*Records supplied*:
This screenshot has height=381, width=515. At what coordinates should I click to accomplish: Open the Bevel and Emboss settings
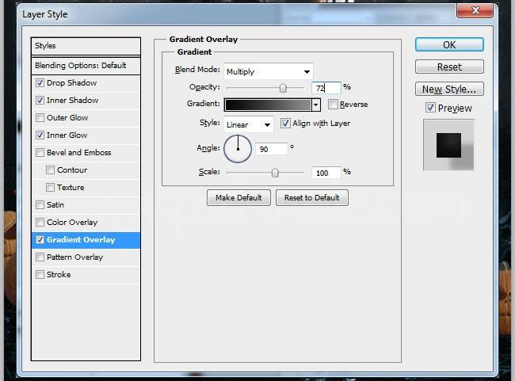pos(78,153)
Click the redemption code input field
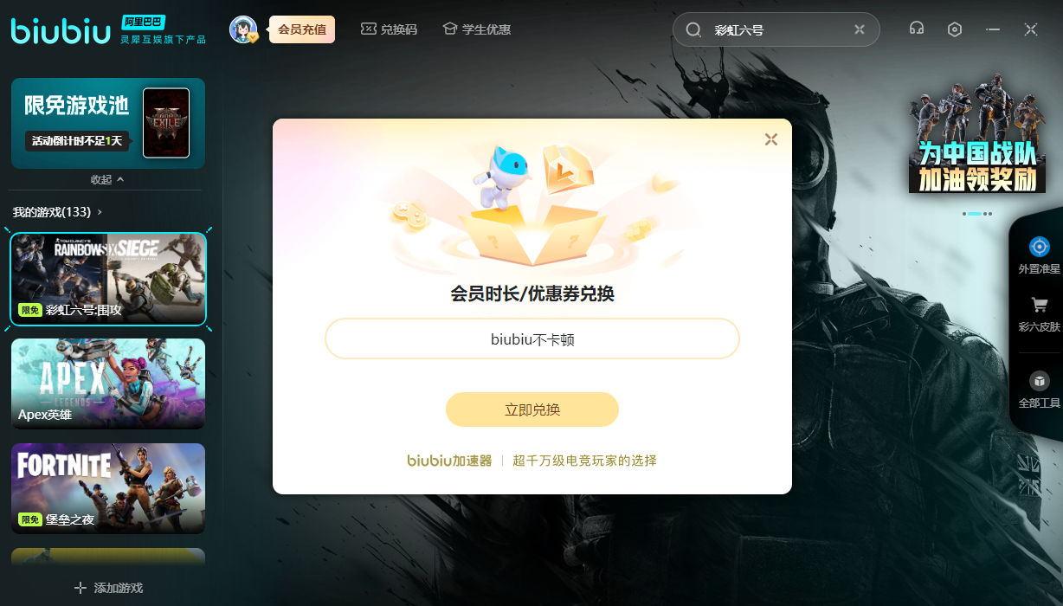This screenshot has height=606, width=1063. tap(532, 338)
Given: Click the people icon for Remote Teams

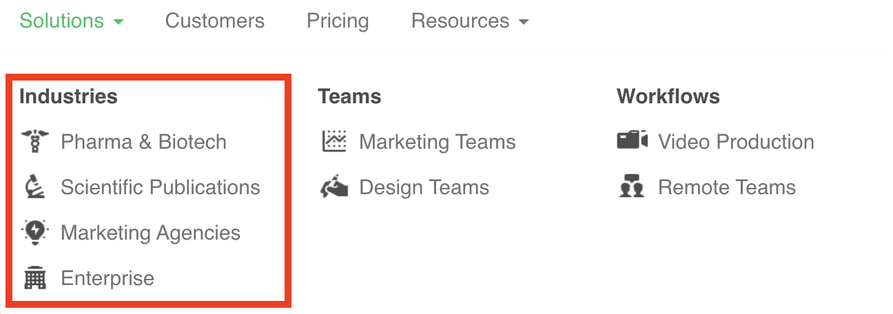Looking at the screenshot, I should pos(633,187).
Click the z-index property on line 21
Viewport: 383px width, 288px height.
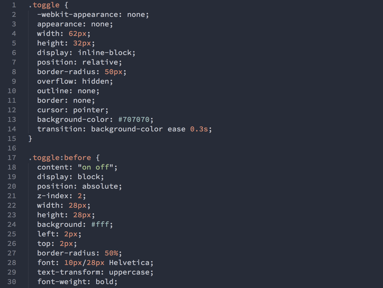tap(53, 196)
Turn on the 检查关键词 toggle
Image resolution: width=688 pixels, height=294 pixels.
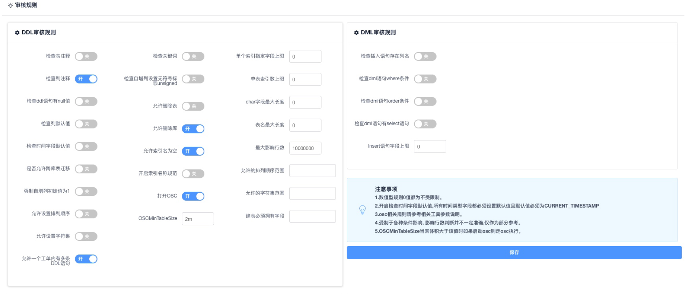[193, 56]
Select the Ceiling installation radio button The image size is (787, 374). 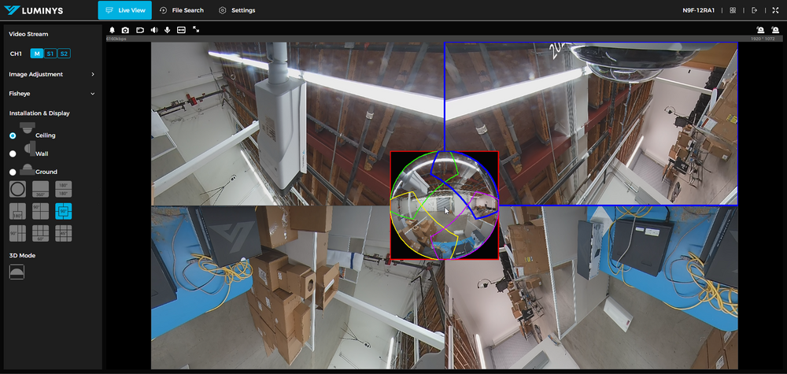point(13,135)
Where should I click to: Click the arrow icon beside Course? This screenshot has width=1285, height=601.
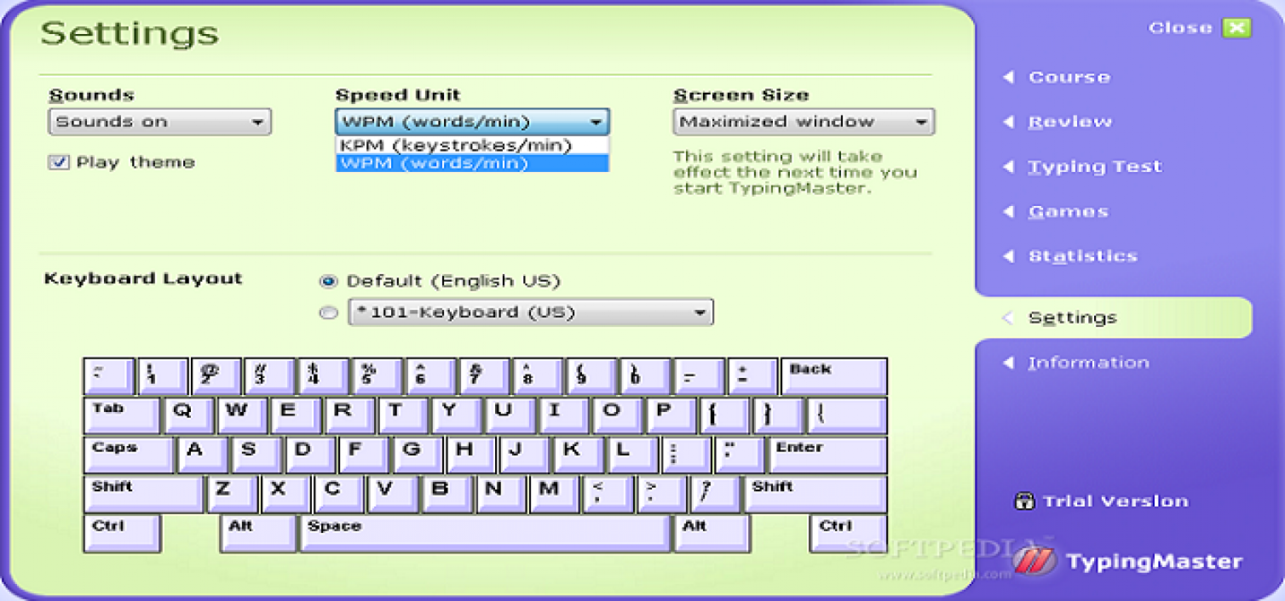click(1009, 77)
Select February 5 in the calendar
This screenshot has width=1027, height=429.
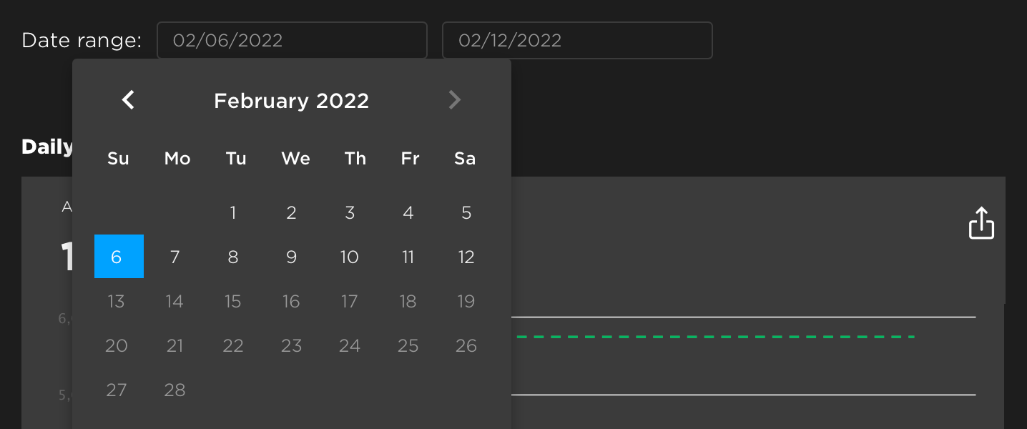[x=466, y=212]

*Brief*: Write out, with no pictures, only the lines from the line containing "Select February 5 in the calendar" through the last line of the listing above, exactly and with both ends included.

*Exercise answer*:
Select February 5 in the calendar
This screenshot has width=1027, height=429.
[x=466, y=212]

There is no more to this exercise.